2022-2023 Sezonu resmen başladı. Fenerbahçeli futbolseverler Pazartesi gecesi Kadıköy'ü sarı laciverte boyadı. Tribünler heyecanlı, Kadıköy esnafı dahil herkesin yüzü gülüyordu. Ta ki 90 dakika bitene kadar. Fenerbahçe şenlikle bitecek bir gecede sezona puan kaybıyla başladı.

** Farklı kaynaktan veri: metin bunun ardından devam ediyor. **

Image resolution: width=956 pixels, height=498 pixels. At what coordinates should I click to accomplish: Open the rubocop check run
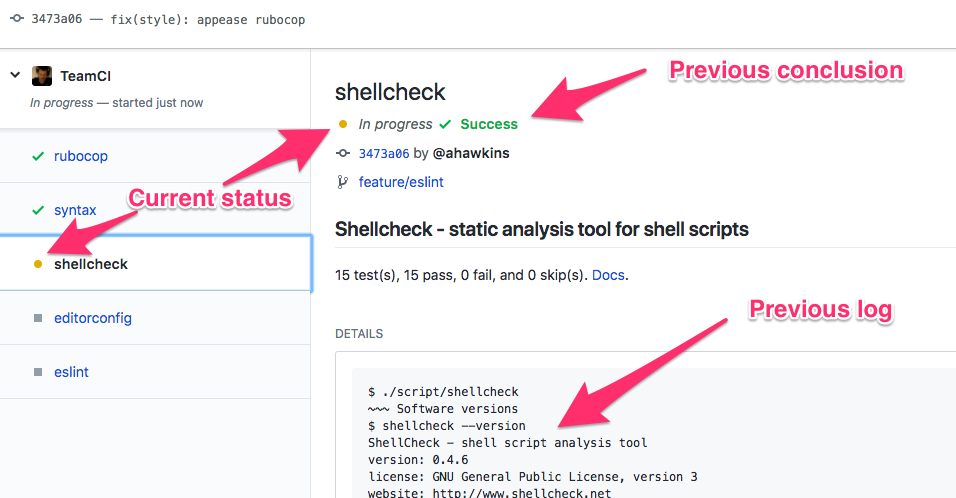81,156
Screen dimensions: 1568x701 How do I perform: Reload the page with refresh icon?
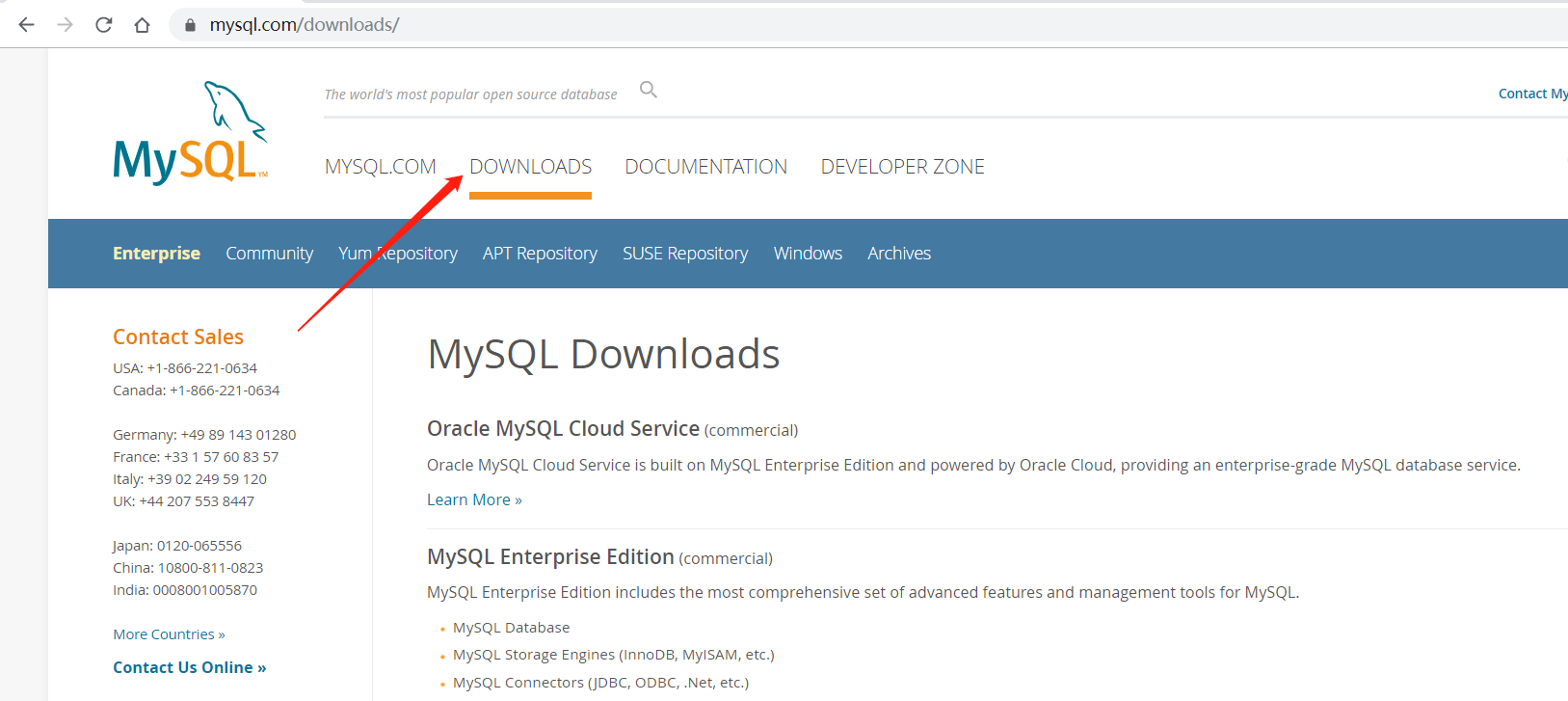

Pazartesi günü akşamüzeri saatlerinden itibaren Kadıköy'de şenlik havası vardı. Fenerbahçeli on binlerce taraftar erken saatlerde Kadıköy sokaklarındaydı. Yemekler yenildi, sohbetler edildi saatler ilerledikçe heyecan arttı ve bol gollü sezon açılışı beklentileri oluştu herkesin aklına. Sokaklarda karşılaştığım, selamlaştığım ve sohbet etme şansı bulduğum tüm taraftarlarda bol gol ve şölen havasında geçecek bir 90 dakika beklentisi vardı. Öncelikle kadro tercihleri ve yerleşim incelendiğinde yerine oturmayan taşlar vardı. Kaleci Altay Bayındır'ın sakatlık dönüşü henüz tam hazır olmaması, defans hattındaki yeni oluşmuş ve birbirine henüz alışmamış durumda olan ve hatta henüz Ezgjan'ın da eklenmediği bir savunma, önlerinde Ümraniyespor orta sahası ile tek başına çarpışmaya çalışan ve ilk yarının ortalarından itibaren bu mücadeleyi kaybeden Arao, sezon kampı görmemiş olan Joshua King, inişli çıkışlı performansı her daim gündemde olan, attığı 2 gole rağmen kademe hataları ve yaptığı top kayıplarıyla, yanlış pas-şut tercihleri yapmasıyla saç baş yolduran ve maçın belirli bir süresinde ıslıklanan Valencia faktörü de eklendiğinde kaçınılmaz son yaşandı. Fenerbahçe yeni sezona 2 puan kaybıyla başladı.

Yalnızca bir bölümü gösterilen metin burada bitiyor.